In the early days of the park, fire towers were everywhere. Most of them have gone into disrepair. This is one of only four that remain. The hike itself will gain about 2,000 feet of elevation in just 2.8 miles. It will not be an easy hike. Indeed you will be climbing and climbing most of the way. Luckily, the trail is fairly even and well-graded, and this helps even out the burden of the uphills.

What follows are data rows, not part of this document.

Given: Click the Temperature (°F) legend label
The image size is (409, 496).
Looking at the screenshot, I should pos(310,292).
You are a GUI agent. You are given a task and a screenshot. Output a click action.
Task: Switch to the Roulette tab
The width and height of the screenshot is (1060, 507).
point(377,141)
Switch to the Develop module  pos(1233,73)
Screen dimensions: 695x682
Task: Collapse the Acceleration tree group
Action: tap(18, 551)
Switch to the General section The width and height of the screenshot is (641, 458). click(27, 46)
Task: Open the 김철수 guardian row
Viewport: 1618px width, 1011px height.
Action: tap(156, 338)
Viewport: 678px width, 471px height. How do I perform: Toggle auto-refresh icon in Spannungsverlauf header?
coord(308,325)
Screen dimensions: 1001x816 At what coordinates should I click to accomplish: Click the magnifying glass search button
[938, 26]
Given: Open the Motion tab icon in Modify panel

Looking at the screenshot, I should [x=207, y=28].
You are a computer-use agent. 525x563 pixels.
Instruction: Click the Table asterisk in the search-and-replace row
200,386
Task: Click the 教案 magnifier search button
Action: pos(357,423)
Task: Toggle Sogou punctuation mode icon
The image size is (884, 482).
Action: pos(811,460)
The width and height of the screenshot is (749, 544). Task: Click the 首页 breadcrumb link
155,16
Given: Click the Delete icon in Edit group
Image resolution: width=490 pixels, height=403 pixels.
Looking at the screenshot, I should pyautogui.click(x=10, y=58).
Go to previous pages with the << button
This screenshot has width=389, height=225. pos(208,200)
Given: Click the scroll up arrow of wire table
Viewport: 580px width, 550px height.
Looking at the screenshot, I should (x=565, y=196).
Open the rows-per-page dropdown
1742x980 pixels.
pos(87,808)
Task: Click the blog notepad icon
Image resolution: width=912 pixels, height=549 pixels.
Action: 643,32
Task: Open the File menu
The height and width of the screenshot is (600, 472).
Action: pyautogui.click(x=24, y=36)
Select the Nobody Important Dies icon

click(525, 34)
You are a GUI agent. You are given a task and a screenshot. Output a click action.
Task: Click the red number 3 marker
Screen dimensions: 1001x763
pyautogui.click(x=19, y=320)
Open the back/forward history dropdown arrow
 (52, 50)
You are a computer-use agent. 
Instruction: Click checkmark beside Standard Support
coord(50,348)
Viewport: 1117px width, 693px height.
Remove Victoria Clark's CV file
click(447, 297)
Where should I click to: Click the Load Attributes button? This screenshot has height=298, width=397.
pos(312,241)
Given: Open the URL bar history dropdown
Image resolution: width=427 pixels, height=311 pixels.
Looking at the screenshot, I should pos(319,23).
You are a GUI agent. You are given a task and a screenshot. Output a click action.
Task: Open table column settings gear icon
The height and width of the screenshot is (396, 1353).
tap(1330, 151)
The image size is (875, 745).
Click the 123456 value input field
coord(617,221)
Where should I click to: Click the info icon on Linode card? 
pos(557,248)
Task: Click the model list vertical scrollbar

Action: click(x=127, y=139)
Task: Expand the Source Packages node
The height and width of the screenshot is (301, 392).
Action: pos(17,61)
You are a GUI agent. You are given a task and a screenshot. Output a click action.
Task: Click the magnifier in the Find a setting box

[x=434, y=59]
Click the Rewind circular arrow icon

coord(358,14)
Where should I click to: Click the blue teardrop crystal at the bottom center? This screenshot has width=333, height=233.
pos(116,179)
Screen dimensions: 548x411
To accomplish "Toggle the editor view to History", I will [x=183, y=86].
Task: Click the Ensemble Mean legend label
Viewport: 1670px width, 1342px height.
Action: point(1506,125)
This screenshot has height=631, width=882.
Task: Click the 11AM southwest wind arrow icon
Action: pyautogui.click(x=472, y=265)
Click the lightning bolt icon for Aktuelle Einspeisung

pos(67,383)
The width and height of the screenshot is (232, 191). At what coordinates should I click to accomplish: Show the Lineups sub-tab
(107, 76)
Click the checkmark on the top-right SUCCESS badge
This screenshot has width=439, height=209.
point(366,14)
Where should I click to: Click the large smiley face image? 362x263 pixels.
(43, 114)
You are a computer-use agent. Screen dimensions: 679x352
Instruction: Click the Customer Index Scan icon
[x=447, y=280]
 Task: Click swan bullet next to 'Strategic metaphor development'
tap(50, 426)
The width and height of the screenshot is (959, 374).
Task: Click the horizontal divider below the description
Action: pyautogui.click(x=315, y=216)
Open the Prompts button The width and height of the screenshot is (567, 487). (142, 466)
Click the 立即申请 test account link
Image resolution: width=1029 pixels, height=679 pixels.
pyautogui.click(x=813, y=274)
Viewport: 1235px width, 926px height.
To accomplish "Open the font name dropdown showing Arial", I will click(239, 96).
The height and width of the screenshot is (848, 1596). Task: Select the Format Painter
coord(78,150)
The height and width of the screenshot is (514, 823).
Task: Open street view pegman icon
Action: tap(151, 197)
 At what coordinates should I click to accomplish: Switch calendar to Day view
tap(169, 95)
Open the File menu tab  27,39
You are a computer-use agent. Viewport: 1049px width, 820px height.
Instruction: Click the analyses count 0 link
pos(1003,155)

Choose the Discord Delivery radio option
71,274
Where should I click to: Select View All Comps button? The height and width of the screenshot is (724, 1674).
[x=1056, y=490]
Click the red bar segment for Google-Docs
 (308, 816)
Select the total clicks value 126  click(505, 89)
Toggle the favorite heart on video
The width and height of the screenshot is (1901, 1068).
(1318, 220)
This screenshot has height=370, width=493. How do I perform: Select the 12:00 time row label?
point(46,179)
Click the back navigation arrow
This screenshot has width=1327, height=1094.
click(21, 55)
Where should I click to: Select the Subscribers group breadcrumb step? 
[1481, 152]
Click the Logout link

Your first arrival point occurs at .5 mile. You will arrive at a trail junction. Stay straight. As you continue further up the trail, you will begin to hear water rushing. When you reach the 2 mile point, that water source appears. This is a great place to rest and fill up your water bottles as you press on. As you march forward, keep your eyes open. The opportunities to see wildlife along this trail are abundant. Given the remote location, there is much that you might see that not get a chance to view on a busy trail like Laurel Falls.
You will also begin to notice several switchbacks. You know that the trail is really climbing at this point. However, you are getting close to your goal. At 2.3 miles, you will arrive at another trail junction with the Benton McKaye Trail. Benton McKaye is best known as the father of the Appalachian Trail. However, you will not be going this way today. Take a right onto the Mount Sterling Trail.
Only .5 mile separate you from the summit. The fire tower will now be coming into view as you get closer. When you reach the summit at 2.8 miles, your initial reaction might be disappointment. There are no views to be had through the thick foliage. However, the 60 foot tower will provide you with amazing views of Max Patch along the Appalachian Trail among other mountain vistas. Standing at an elevation of 5,842, the Mount Sterling fire tower is the tallest tower in the east. The tower itself feels a little rickety, but it is stable. It is a great place to enjoy the view and perhaps even lunch.
Campsite #38 is right next to the fire tower and a great place to overnight in the park. Reservations must be made in advance, so be aware of that. However, the ability to watch both sunrise and sunset from this location make this one of the very best places to camp in the entire Smoky Mountains. Be aware that temperatures at this elevation are much lower than in towns, so be sure to plan accordingly.